TASK TO COMPLETE:
Copy the entries verbatim from the line containing "Click the Track prices link text" through the line containing "Click the Cancel", including both of those lines.

___ DATASET EXCERPTS ___

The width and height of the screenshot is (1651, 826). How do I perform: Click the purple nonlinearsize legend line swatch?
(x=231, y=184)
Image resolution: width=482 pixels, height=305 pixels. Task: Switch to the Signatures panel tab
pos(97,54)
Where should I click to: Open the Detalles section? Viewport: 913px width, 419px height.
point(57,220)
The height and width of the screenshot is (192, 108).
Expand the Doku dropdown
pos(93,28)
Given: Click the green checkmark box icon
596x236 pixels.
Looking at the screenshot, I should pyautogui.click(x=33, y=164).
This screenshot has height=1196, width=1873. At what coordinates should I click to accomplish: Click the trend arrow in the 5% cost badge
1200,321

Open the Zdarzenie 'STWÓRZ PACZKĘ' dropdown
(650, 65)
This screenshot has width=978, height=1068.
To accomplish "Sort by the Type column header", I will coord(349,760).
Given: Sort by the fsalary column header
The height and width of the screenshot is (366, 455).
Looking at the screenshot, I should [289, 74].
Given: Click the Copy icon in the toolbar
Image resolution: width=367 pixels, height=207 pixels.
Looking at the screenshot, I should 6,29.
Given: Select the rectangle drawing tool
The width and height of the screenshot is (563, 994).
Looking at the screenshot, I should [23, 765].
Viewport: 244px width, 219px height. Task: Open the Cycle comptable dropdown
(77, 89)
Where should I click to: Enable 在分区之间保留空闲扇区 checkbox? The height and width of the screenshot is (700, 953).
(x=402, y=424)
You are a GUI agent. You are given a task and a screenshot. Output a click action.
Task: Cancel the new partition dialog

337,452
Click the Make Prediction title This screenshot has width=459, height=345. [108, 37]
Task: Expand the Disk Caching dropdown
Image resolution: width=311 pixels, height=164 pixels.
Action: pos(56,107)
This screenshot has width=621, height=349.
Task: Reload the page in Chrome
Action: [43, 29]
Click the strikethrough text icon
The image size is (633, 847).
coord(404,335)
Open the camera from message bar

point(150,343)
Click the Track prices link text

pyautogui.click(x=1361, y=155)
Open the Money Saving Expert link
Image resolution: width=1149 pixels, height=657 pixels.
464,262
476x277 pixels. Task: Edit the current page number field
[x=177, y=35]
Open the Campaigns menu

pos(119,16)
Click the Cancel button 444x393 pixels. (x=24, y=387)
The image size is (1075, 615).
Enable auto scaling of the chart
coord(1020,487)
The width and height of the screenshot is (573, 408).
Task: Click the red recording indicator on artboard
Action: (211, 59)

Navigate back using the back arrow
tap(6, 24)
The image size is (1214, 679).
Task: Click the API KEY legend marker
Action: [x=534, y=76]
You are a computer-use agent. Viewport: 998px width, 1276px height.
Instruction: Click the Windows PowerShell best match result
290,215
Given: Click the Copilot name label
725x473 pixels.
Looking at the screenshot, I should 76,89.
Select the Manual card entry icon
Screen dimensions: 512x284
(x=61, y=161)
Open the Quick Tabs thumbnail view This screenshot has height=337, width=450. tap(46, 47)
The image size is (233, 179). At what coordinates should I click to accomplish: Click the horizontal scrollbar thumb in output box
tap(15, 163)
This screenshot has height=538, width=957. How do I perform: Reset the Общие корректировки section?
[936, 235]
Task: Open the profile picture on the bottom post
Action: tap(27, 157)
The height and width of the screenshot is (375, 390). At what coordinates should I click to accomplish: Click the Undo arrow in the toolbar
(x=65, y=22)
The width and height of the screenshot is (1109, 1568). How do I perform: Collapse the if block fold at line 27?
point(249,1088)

___

SOLUTION TO THIS TASK:
Click the Track prices link text

pyautogui.click(x=1361, y=155)
Open the Money Saving Expert link
Image resolution: width=1149 pixels, height=657 pixels.
464,262
476x277 pixels. Task: Edit the current page number field
[x=177, y=35]
Open the Campaigns menu

pos(119,16)
Click the Cancel button 444x393 pixels. (x=24, y=387)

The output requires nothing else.